Mites live all around the world, and many are pests, such as red spider mites, which attack plants, and sarcoptic mange mites, which cause skin disease in animals. House dust mites live off flakes of human skin and may trigger asthma and other allergies. Varroa mites (Varroa destructor) are parasites of honeybees and are causing destruction of honeybee colonies around the world.

Cheese mites live in cheese, grains, flour, cured meats and insect detritus. They are pearly white and 0.4-0.7 mm long. Cheese mites include Tyrolichus casei and Tyrophagus casei. Most cheese makers think of cheese mites as pests, because they change the flavour of cheese and leave behind a fine grey dust. They can also cause mild dermatitis (itching) and asthma. However, some cheese makers, who make kinds of cheese like Milbenkäse and Mimolette, introduce cheese mites on purpose to give the cheese a particular flavour.

The film thought to be the first ever science documentary was a one-minute silent movie of cheese mites, shown in a cinema in 1903.

Mites as Neighbours

Demodex mites live in and around the roots of hairs on humans and other mammals. Humans have mites living on their eyelashes, called eyelash mites, including Demodex folliculorum and Demodex brevis. These are very tiny, only about 0.3 to 0.4 mm long, and eat skin flakes and natural oil from the skin, called sebum.

Eyelash mites walk at about 8 to 16 cm/hour. Older people are more likely to have eyelash mites – they are seen in about 96 to 98% of elderly people. Eyelash mites are completely harmless unless there are an awful lot of them, when they might cause spots and itching. This is rare, and usually only happens in people who have problems with their immune systems.

Looking at Mites

To look at mites properly needs a microscope – even a small one will make it easier to see the tiny creatures.

Carefully remove an eyelash or an eyebrow hair, put it under the microscope, and look for eyelash mites. Are there more mites on an eyelash or eyebrow hair from an older person?

Take a small piece of a blue vein from blue cheese – there may be cheese mites in it.

Bumblebees (Bombus terrestris) carry mites, including Parasitus fucorum. These are ‘commensals’, which means they live alongside the bees without causing any harm and eat rubbish that the bees leave behind. Watch out for bees pollinating flowers (carefully – female bumblebees can sting if you upset them) and see if they are carrying any mites.

Red spider mites (Tetranychus urticae) live on garden plants, including vegetable plants roses. They are about 0.5 mm long, and are greenish brown in the summer and red in the winter, so look for tiny red spots.

● What the task requires:
List every scientific name of a mite that appears in the text on mites.

● Data:

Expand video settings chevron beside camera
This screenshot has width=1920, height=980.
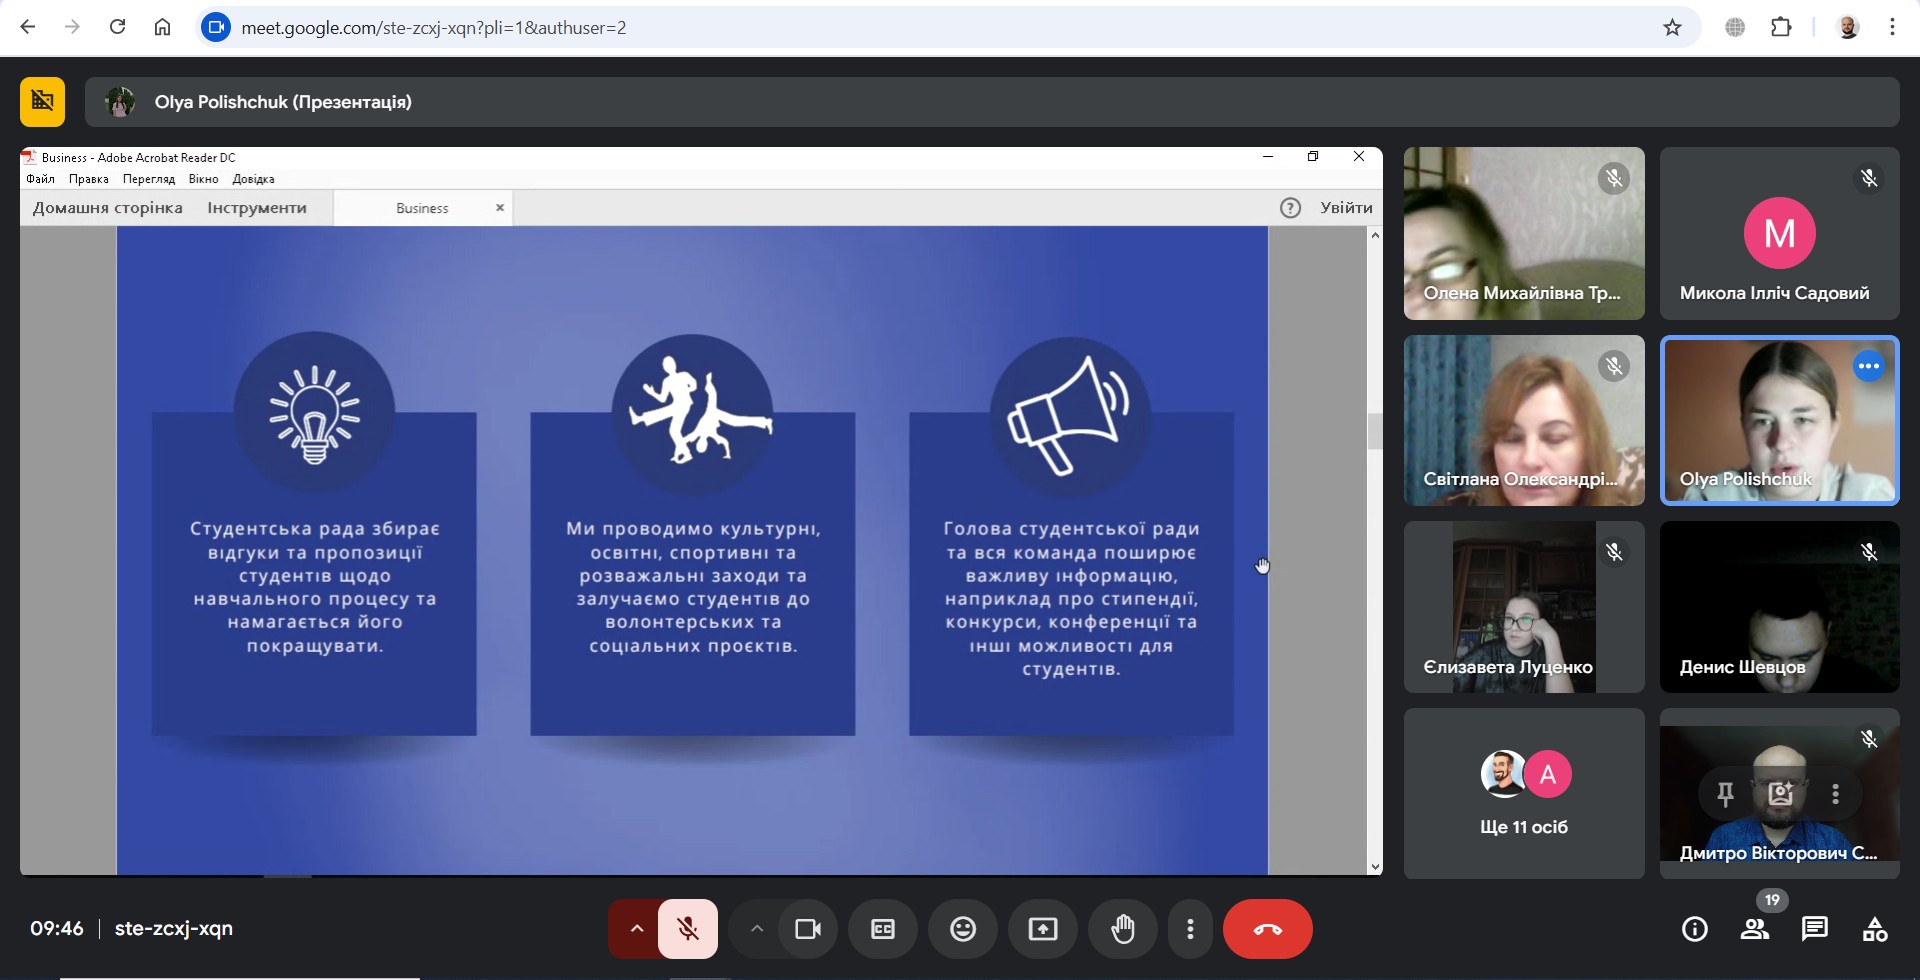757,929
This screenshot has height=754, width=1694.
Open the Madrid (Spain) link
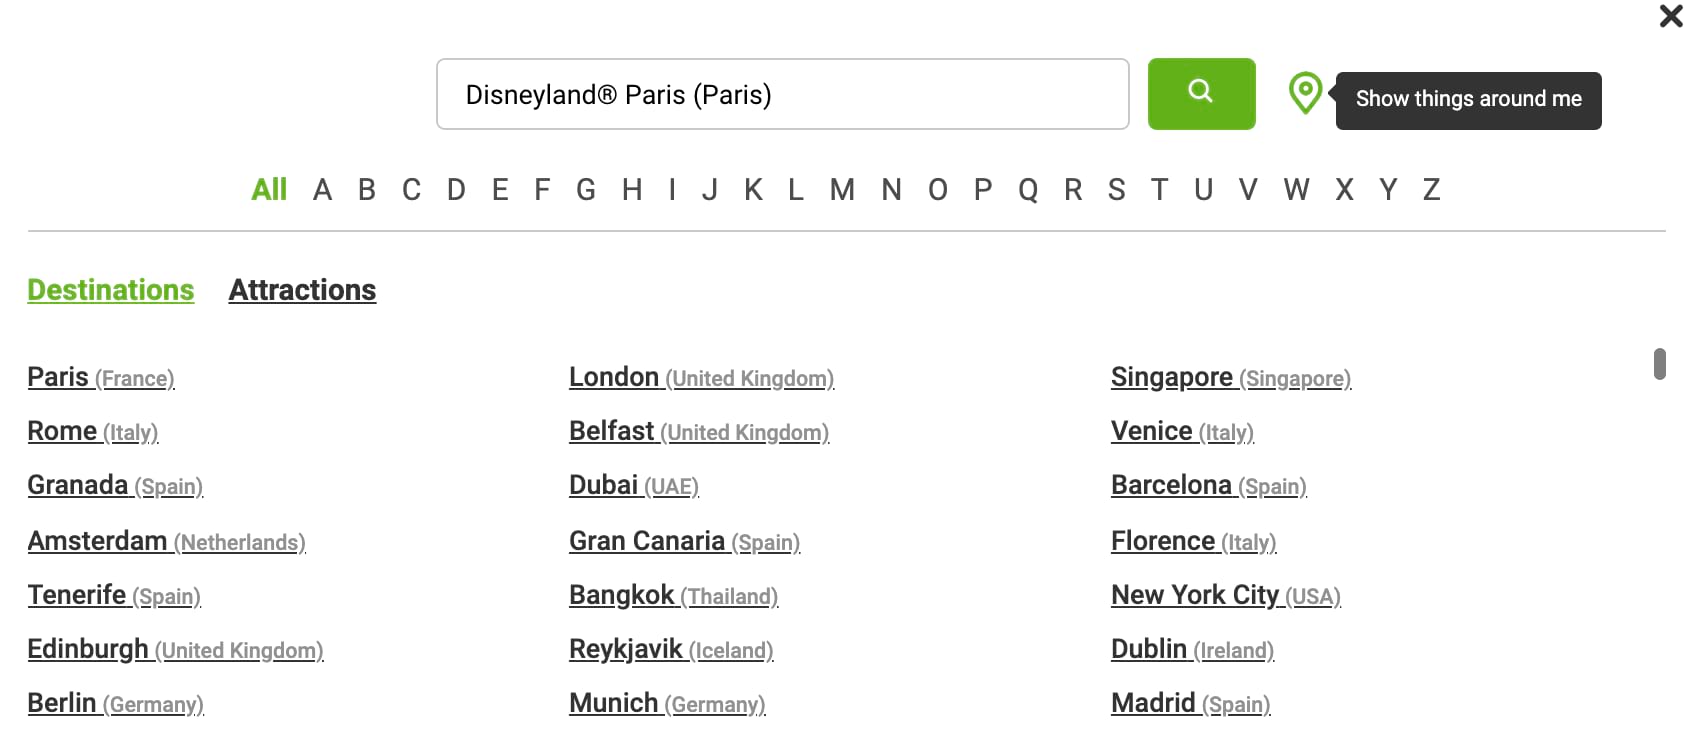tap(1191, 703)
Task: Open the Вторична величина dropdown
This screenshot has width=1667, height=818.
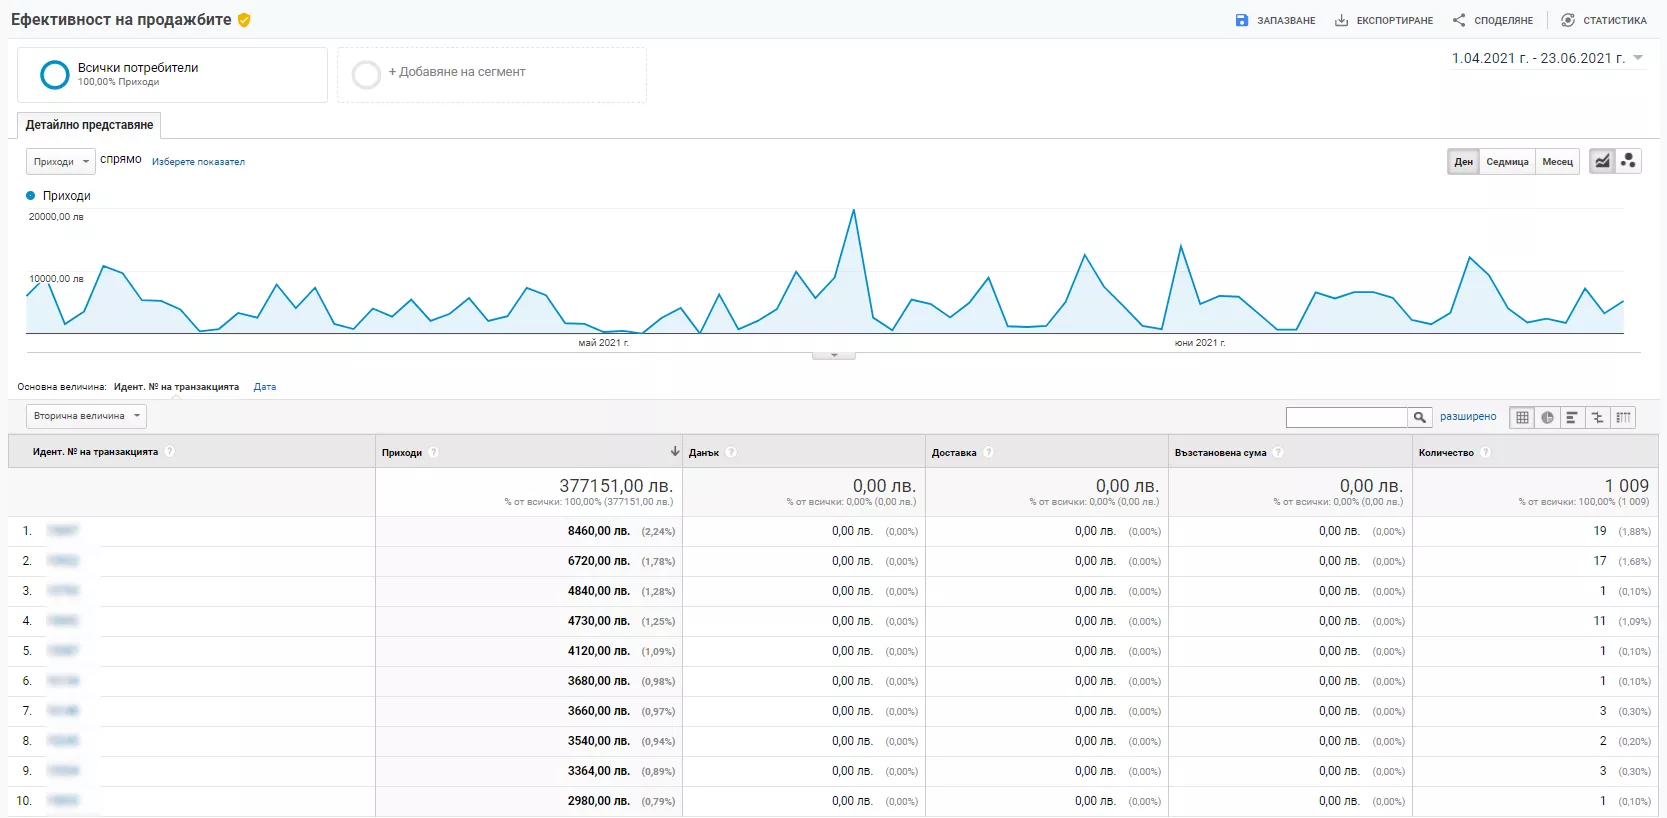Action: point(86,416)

● Solved problem:
- Varroa destructor
- Tyrolichus casei
- Tyrophagus casei
- Demodex folliculorum
- Demodex brevis
- Parasitus fucorum
- Tetranychus urticae